→ Work instruction
Your response must be an exact transcription of the lines from the one containing "You are a computer-use agent. The width" through the final line of the data.

→ Collection entries

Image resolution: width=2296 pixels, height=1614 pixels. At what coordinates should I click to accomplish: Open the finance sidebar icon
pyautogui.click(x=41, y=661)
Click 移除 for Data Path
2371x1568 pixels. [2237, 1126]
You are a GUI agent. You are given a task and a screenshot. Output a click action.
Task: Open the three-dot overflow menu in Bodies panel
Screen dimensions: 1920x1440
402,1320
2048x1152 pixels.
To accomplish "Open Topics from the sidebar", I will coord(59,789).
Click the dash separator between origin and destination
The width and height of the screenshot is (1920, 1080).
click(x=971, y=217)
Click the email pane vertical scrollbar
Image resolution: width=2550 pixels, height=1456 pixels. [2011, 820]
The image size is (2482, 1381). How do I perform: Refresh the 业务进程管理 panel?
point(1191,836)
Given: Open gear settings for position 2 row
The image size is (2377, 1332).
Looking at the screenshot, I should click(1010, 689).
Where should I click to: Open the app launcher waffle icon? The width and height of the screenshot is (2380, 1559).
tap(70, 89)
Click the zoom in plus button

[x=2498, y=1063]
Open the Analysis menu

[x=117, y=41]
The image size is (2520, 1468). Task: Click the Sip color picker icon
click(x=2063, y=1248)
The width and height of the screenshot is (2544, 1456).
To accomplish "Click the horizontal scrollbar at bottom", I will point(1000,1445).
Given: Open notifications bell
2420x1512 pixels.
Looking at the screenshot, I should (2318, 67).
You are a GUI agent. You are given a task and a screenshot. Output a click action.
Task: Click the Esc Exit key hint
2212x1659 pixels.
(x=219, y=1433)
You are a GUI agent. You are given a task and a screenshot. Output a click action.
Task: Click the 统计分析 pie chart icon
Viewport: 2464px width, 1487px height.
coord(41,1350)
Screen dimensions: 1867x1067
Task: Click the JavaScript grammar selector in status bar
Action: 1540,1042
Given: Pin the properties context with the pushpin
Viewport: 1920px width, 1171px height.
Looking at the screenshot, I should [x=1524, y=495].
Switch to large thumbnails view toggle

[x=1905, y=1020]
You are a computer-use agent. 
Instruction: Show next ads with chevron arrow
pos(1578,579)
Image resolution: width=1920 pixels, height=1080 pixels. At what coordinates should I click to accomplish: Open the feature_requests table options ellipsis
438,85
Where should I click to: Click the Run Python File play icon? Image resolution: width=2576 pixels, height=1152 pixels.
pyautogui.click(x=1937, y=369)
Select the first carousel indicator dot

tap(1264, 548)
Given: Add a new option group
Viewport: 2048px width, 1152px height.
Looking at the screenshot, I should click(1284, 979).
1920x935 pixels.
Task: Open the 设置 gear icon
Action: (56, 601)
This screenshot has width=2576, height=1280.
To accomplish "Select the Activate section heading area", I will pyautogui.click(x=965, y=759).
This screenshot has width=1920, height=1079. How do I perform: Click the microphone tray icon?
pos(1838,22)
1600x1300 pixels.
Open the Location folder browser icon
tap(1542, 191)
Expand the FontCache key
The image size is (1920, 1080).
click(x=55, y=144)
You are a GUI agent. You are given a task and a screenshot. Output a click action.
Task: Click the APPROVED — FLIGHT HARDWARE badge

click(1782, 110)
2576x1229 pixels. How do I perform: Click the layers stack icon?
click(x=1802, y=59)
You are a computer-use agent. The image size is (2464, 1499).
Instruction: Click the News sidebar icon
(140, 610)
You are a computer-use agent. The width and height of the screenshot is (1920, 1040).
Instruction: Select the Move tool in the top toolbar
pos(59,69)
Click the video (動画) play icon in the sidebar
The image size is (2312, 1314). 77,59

→ Exercise output
You are a computer-use agent. The width and height of the screenshot is (1920, 1040).
Instruction: Select the Move tool in the top toolbar
pos(59,69)
Click the video (動画) play icon in the sidebar
The image size is (2312, 1314). 77,59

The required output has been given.